→ EXERCISE DETAILS: Copy every one of the following items line for line, leaving each character, number and space unchanged.
········
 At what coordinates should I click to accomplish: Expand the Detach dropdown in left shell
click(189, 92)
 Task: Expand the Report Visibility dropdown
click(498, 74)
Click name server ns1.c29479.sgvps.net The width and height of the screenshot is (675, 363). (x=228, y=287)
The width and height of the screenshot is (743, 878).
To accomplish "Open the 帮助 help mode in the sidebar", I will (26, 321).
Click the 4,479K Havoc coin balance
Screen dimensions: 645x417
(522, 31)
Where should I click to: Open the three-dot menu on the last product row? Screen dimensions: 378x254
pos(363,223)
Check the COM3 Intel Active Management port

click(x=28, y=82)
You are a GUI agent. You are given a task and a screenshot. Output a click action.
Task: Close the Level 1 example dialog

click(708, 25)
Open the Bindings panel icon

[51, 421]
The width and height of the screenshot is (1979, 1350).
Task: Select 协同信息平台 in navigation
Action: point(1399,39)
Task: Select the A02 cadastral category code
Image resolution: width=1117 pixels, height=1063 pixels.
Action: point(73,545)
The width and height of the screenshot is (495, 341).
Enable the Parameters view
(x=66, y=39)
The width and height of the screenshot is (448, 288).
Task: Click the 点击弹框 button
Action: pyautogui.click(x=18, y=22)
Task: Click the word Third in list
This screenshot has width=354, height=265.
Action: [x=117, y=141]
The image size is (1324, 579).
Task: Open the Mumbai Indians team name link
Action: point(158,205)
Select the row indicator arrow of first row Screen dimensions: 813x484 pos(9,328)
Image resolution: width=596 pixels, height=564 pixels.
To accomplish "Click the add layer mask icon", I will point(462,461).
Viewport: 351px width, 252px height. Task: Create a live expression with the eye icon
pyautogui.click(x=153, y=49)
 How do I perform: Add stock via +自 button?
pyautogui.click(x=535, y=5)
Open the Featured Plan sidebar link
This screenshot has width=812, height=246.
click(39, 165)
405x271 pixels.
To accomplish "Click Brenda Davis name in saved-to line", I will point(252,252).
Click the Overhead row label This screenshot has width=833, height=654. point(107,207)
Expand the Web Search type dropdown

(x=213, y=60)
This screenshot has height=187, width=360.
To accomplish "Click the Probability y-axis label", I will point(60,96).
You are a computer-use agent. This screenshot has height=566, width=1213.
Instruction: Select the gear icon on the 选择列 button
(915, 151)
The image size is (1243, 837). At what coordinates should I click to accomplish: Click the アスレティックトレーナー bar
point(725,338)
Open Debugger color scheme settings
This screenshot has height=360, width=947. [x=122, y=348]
········
→ THE RESPONSE:
 At what coordinates should I click to accomplish: Expand the Detach dropdown in left shell
click(189, 92)
 Task: Expand the Report Visibility dropdown
click(498, 74)
Click name server ns1.c29479.sgvps.net The width and height of the screenshot is (675, 363). (x=228, y=287)
The width and height of the screenshot is (743, 878).
To accomplish "Open the 帮助 help mode in the sidebar", I will (26, 321).
Click the 4,479K Havoc coin balance
Screen dimensions: 645x417
(522, 31)
Where should I click to: Open the three-dot menu on the last product row? Screen dimensions: 378x254
pos(363,223)
Check the COM3 Intel Active Management port

click(x=28, y=82)
You are a GUI agent. You are given a task and a screenshot. Output a click action.
Task: Close the Level 1 example dialog

click(708, 25)
Open the Bindings panel icon

[51, 421]
The width and height of the screenshot is (1979, 1350).
Task: Select 协同信息平台 in navigation
Action: point(1399,39)
Task: Select the A02 cadastral category code
Image resolution: width=1117 pixels, height=1063 pixels.
Action: point(73,545)
The width and height of the screenshot is (495, 341).
Enable the Parameters view
(x=66, y=39)
The width and height of the screenshot is (448, 288).
Task: Click the 点击弹框 button
Action: pyautogui.click(x=18, y=22)
Task: Click the word Third in list
This screenshot has width=354, height=265.
Action: [x=117, y=141]
The image size is (1324, 579).
Task: Open the Mumbai Indians team name link
Action: point(158,205)
Select the row indicator arrow of first row Screen dimensions: 813x484 pos(9,328)
Image resolution: width=596 pixels, height=564 pixels.
To accomplish "Click the add layer mask icon", I will point(462,461).
Viewport: 351px width, 252px height. Task: Create a live expression with the eye icon
pyautogui.click(x=153, y=49)
 How do I perform: Add stock via +自 button?
pyautogui.click(x=535, y=5)
Open the Featured Plan sidebar link
This screenshot has width=812, height=246.
click(39, 165)
405x271 pixels.
To accomplish "Click Brenda Davis name in saved-to line", I will point(252,252).
Click the Overhead row label This screenshot has width=833, height=654. point(107,207)
Expand the Web Search type dropdown

(x=213, y=60)
This screenshot has height=187, width=360.
To accomplish "Click the Probability y-axis label", I will point(60,96).
You are a computer-use agent. This screenshot has height=566, width=1213.
Instruction: Select the gear icon on the 选择列 button
(915, 151)
The image size is (1243, 837). At what coordinates should I click to accomplish: Click the アスレティックトレーナー bar
point(725,338)
Open Debugger color scheme settings
This screenshot has height=360, width=947. [x=122, y=348]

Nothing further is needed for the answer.